While in seminary I was warned about the “clergy ego.” The idea that the pastor can do anything and should be able to do anything. I mean, after all, “I can do all things through him who gives me strength” (Phil 4:13). As I write this I am rolling my eyes, but that is for another blog on another day. I want to hold this issue of the clergy ego for just a second and discuss how it relates to female clergy. Let’s be honest: women in our culture may have the vote and may be in the work place, but in some ways are still considered second class citizens. Now, please do not think me as a raging feminist who spends her free time burning her bras; in all reality I am very much an egalitarian. I am just pointing out that women are most of the time the caregivers. Think about it who fixes breakfast, who packs the lunches, who does the laundry, the dishes, and who keeps the family calendar, etc. We are taught to “take care” and this transcends our homes, community and work place. So where is the “ego” in this? Are women taught to have ego? Should women even think about ego, or should we just do. Ok, I’ll stop! :0)

I know what you are thinking, how does this relate to Lent? Well, getting back to the challenge of my peer, this year I have decided once again to “take on” for Lent. I am taking on self care of my whole self: mind, body and spirit. Below is a parable I found a few years ago (if I knew who wrote it I would give them credit), but I love this parable. For me it speaks to the gamble we take when we neglect ourselves while taking care of others.

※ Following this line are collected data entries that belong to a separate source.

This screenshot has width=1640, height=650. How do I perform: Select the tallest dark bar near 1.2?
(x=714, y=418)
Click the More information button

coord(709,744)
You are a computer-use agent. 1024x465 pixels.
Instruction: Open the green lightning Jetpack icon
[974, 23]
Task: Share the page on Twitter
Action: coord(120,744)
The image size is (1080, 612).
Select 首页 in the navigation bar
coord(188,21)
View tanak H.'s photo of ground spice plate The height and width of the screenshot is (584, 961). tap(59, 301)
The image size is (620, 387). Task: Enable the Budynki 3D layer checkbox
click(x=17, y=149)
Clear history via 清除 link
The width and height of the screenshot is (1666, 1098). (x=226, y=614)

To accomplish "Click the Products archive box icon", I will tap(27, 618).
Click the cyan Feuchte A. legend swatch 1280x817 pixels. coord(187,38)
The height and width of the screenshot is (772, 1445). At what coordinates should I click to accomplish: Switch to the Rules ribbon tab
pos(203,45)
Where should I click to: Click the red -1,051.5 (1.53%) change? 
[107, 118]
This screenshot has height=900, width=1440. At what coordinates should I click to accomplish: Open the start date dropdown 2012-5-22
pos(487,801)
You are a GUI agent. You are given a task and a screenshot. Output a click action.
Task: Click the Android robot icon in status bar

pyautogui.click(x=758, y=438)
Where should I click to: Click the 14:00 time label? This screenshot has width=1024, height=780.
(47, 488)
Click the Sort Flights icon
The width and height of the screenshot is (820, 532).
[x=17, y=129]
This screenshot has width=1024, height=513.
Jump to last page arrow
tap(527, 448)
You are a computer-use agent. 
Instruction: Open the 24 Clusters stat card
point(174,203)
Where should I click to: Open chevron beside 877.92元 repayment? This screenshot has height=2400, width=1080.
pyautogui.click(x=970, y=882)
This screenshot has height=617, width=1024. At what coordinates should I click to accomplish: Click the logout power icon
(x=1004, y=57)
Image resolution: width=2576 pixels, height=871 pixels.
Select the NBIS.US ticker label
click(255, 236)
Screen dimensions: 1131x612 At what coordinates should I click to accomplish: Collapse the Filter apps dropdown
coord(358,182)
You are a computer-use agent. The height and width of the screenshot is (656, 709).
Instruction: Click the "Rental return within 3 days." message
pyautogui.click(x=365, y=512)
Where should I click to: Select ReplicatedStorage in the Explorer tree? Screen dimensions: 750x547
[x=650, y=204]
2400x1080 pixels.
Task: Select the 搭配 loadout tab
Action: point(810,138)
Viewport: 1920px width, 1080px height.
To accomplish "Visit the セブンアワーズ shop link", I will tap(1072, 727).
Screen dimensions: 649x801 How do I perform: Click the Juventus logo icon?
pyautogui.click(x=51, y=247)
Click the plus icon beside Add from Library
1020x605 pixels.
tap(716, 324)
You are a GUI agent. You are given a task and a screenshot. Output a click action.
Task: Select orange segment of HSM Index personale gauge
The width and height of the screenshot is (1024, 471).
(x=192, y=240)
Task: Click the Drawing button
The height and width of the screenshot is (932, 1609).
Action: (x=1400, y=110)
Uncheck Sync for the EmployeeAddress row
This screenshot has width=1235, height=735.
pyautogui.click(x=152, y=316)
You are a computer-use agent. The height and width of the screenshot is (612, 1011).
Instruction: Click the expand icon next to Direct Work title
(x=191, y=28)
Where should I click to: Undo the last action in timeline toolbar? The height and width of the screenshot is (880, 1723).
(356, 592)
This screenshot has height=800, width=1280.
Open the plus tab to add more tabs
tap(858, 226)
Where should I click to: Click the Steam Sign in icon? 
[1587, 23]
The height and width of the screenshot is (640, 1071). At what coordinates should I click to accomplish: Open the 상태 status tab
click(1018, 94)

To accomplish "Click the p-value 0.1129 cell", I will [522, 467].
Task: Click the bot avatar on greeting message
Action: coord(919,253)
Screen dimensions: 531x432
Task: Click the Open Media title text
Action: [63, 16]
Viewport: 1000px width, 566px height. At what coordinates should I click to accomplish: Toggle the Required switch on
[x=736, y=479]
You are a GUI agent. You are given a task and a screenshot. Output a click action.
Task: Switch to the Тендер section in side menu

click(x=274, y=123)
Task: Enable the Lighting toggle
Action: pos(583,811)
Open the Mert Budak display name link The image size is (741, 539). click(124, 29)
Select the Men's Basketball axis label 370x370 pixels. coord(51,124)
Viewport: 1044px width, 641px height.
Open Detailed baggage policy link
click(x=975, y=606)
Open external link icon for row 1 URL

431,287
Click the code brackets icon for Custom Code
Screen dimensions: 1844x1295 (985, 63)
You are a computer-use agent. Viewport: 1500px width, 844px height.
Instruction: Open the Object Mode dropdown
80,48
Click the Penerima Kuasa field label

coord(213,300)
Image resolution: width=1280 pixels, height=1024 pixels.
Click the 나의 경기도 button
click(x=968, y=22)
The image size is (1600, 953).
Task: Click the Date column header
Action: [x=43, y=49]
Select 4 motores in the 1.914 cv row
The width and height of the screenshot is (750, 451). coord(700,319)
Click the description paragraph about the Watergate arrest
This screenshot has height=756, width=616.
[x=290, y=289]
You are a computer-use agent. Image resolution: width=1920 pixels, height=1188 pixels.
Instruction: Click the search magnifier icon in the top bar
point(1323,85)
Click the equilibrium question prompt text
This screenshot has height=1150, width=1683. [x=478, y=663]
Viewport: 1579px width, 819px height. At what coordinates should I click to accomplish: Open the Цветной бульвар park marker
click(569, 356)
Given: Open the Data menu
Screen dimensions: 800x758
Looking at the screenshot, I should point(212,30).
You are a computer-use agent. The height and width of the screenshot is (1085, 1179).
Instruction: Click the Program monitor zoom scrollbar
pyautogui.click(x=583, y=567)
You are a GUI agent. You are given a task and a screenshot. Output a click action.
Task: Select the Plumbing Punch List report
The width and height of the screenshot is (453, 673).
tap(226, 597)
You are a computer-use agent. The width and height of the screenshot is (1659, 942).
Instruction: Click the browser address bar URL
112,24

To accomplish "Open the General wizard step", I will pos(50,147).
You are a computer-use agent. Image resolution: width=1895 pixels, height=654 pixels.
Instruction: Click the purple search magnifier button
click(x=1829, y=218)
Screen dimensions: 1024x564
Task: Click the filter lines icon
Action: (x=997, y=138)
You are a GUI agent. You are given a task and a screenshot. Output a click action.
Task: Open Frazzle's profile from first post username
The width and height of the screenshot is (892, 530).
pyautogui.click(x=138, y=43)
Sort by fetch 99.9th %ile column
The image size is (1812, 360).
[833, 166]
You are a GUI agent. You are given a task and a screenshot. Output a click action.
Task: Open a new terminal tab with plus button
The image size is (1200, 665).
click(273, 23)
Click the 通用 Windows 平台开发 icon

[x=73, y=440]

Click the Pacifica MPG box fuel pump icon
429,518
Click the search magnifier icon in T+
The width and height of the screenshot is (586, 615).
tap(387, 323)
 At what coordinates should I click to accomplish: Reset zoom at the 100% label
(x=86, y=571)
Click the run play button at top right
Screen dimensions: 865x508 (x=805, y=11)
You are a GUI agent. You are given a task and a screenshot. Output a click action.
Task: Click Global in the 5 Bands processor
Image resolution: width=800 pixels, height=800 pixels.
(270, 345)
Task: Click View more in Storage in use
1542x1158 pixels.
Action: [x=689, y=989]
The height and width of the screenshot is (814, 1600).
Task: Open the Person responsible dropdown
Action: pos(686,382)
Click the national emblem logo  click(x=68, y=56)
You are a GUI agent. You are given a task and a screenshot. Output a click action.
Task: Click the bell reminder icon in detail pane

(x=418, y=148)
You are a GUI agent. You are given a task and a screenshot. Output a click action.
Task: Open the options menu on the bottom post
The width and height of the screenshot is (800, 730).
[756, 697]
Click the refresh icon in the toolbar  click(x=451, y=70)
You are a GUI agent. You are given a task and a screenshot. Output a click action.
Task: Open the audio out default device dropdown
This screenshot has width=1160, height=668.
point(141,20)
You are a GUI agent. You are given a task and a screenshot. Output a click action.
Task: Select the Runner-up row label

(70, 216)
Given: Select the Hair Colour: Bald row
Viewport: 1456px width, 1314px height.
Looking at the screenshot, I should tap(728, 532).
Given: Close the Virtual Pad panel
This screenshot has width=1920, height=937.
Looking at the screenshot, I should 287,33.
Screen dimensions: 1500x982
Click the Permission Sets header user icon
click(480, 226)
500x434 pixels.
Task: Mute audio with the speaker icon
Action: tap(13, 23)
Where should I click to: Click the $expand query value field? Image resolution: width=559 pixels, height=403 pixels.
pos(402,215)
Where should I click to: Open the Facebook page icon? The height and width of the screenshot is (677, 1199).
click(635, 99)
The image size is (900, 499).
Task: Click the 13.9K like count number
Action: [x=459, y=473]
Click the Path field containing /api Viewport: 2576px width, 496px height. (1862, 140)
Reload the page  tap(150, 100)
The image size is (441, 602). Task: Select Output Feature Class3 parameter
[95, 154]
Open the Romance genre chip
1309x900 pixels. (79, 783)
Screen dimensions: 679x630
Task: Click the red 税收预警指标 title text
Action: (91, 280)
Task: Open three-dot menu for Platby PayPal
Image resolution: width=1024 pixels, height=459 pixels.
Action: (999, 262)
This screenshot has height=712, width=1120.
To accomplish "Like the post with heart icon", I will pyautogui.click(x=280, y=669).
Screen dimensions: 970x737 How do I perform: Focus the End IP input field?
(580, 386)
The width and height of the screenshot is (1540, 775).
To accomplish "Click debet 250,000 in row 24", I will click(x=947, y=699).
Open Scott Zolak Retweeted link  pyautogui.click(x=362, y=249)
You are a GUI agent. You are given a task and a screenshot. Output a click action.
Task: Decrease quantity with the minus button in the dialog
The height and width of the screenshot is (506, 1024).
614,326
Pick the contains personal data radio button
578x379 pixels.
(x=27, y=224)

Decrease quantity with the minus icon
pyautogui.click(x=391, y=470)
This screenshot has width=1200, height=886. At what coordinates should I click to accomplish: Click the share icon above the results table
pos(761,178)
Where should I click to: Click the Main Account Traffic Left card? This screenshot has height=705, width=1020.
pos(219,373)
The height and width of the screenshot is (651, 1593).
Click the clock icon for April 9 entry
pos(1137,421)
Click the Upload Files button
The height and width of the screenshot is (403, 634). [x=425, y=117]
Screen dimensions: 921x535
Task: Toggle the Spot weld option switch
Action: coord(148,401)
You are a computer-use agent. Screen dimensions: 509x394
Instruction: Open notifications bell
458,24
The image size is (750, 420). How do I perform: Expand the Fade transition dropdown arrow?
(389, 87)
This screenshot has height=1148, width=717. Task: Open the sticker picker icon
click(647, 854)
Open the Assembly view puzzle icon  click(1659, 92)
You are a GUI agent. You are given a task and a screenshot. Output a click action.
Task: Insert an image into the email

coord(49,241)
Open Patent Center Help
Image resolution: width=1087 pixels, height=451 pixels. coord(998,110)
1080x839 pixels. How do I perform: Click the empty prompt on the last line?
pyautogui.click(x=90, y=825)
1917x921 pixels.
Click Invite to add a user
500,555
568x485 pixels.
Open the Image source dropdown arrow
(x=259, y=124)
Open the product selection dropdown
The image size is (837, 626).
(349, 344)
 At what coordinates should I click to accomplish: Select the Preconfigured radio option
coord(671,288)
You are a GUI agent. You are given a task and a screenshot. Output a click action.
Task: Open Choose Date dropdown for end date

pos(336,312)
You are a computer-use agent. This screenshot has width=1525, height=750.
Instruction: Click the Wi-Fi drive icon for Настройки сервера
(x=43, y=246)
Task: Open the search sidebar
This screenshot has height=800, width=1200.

The Little Girl and the Ungrateful Snake

A young girl was trudging along a mountain path, trying to reach her grandmother’s house. It was bitter cold, and the wind cut like a knife. When she was within sight of her destination, she heard a rustle at her feet.
Looking down, she saw a snake. Before she could move, the snake spoke to her. He said, “I am about to die. It is too cold for me down here, and I am freezing. There is no food in these mountains, and I am starving. Please put me in your basket so I can rest and please take me with you.”
“No,” replied the girl. “I know your kind. You are a rattlesnake. If I pick you up, you will bite me, and your bite is poisonous.”
“No, no,” said the snake. “If you help me, you will be my best friend. I will treat you differently.”
The little girl sat down on a rock for a moment to rest and think things over. She looked at the beautiful markings on the snake and had to admit that it was the most beautiful snake she had ever seen.
Suddenly, she said, “I believe you. I will save you. All living things deserve to be treated with kindness.”
The little girl reached over, picked up the snake gently placing him in her basket and preceded toward her grandmother’s house.
A few minutes later the snake spoke to her again. “Thank you” he said “but if it’s not too much to ask I am cold, can you put me in your coat pocket.” The little girl thought for a moment and decided to grant his request.
Upon reaching her grandmother’s cottage she discovered although her grandmother wasn’t home, there was a fire and plenty of food. The snake popped out from her pocket, “Oh, please little girl, I am still so very cold could you place me in front of the fire? The little girl did what he asked. She then went into the kitchen to make herself a plate of food.
“I know I have asked a lot from you” he said, “but if I could please have one more thing.” What is that she asked, “Could I please have a saucer of milk?” As she leaned over he lunged at her, biting her on the hand.
“How could you do this to me?” she cried. “You promised that you would not bite me if I would protect you from the bitter cold.”
The snake hissed, “You knew what I was when you picked me up,” and slithered away.

May all of us remember the value of self care especially my female clergy friends. Thanks for all you do!